Me contó su historia mientras cenaba. Era de un pueblito antioqueño, clavado en las montañas, de una vereda perdida en la cordillera.
Allí, su mamá era la encargada de organizar a los muertos. Una mañana, hace muchos años, llegó don José Obdulio con su muerta, para que la señora la preparará para su viaje final. Mientras la doña la bañaba y la vestía, don José le echaba el ojo a la joven Yolanda. Y un año después de enterrar a su esposa, se estaba casando con ella.
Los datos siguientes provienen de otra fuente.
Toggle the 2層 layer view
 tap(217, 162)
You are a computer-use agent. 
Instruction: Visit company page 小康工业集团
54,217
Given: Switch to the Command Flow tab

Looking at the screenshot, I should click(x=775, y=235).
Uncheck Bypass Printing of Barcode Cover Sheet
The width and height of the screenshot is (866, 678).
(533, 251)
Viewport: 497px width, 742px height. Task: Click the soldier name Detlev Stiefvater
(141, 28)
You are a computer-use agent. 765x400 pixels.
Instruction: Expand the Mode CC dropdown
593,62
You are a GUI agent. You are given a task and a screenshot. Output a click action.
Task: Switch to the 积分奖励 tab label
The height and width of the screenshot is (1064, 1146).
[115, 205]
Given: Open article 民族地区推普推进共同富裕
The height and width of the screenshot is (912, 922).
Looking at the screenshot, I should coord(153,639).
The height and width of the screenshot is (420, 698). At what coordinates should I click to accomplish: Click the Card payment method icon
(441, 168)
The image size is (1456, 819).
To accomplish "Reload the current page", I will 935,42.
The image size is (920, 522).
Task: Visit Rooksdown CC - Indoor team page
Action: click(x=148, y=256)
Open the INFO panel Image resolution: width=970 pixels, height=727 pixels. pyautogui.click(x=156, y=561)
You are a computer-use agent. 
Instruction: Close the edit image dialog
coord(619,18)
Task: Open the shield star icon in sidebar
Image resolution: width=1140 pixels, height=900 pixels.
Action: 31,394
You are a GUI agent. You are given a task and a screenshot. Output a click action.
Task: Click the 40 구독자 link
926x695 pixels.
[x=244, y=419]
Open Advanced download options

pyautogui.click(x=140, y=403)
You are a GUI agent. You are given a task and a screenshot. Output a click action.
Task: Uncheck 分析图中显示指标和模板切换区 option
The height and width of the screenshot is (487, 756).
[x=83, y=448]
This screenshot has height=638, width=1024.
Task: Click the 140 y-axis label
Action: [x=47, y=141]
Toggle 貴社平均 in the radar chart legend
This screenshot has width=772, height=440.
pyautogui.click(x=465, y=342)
Ella se casó muy enamorada, a pesar de la amplia diferencia de edad. Le dio a su esposo cinco hijos, pero él una tarde la dejó y se fue a acompañar a su viuda, al otro mundo.
Yolanda siguió adelante. Trabajaba en la molienda empacando panela. Así sacó a sus hijos adelante. Cuando le pregunté por qué no se había casado de nuevo, riendo me respondió: “Vea usted, mi esposo fue un hombre bueno. Cuando murió yo pensé ¿Será que puedo conseguir un buen hombre por segunda vez? Y pensándolo bien entendí que no, que hombres justos hay muy pocos y hombres malos hay por montones. Así que, ante la posibilidad de dar con un mal hombre, me quedé sola, y aquí estoy”.
De esta forma práctica y sencilla decidió quedarse viuda el resto de su vida y gastar su vida en aquellos hijos, que fueron su grata compañía.